DAQ Troubleshooting - PADME-Experiment/padme-fw GitHub Wiki

This page describes a few possible troubleshooting procedures which can be used if the usual Clean-up Procedure does not work. New procedures will be added when defined.

Checking the log files for a run

In the runs directory of the DAQ area one can find all configurations and log files produced during a run. E.g. runs/run_0000000_20181218_202212/cfg will contain the configuration files for run run_0000000_20181218_202212 while runs/run_0000000_20181218_202212/log will contain the log files for the same run.

Log files are named as <run>_<process>.log, e.g. run_0000000_20181219_080153_trigger.log is the log file for the trigger process. Looking into these files is usually the first thing to do when there is a problem.

Relevant files:

<run>_trigger.log      Trigger
<run>_merger.log       Merger
<run>_lvl1_<n>.log     Level1 stream <n>. Usually n=00-04
<run>_b<n>_daq.log     ADC board <n> DAQ process. n=00-28
<run>_b<n>_zsup.log    ADC board <n> zero suppression process. n=00-28

Problems with the Merger

Any problem in the DAQ will immediately show up in the event merger log file. As most of the times problems with the merger process are related to problems with the ADC boards, the fastest recovery procedure is to stop the run and then reset all VME crates, reset all NIM crates, and do the Clean-up Procedure.

RunControl stuck while initializing a run or changing setup

In rare occasions (under investigation), the RunControl server gets stuck when executing the init_run or change_setup procedures. In this case the shifter must exit from the RunControl client with CTRL-C, identify the process associated to the RunControl server with the ps command, kill -9 this process, and finally restart the RunControl server.
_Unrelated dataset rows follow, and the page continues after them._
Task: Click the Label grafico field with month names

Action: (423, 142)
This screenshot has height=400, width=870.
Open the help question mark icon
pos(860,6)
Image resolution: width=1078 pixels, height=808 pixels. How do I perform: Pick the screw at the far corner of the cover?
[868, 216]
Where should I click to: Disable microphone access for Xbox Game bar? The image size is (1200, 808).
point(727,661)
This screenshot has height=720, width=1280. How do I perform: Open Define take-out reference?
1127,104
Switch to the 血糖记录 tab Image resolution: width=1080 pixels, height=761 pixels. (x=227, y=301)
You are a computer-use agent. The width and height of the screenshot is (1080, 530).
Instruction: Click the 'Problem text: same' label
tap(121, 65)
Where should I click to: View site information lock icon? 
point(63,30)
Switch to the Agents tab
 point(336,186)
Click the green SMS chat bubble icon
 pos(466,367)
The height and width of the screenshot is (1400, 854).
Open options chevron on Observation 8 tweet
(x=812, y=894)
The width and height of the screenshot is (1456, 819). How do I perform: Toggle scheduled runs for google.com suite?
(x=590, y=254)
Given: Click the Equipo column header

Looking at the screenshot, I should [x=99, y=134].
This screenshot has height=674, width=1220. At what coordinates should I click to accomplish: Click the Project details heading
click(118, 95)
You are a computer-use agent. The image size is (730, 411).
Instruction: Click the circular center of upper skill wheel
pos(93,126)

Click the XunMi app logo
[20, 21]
[daq@l0padme1 DAQ]$ ps -fu daq | grep RunControl
daq       14622      1  0 11:27 ?        00:00:00 /usr/bin/python ./RunControl --server
daq       15288  61101  0 12:30 pts/2    00:00:00 grep RunControl
[daq@l0padme1 DAQ]$ kill -9 14622
[daq@l0padme1 DAQ]$ ./RunControl --server

N.B. the Clean-up Procedure is not needed here.

Trigger initialization problem

If the run initialization procedure fails or times out before showing the trigger ready message, the problem is usually due to the trigger board getting stuck. In this case the shifter should follow the reset procedure described in the No triggers paragraph below.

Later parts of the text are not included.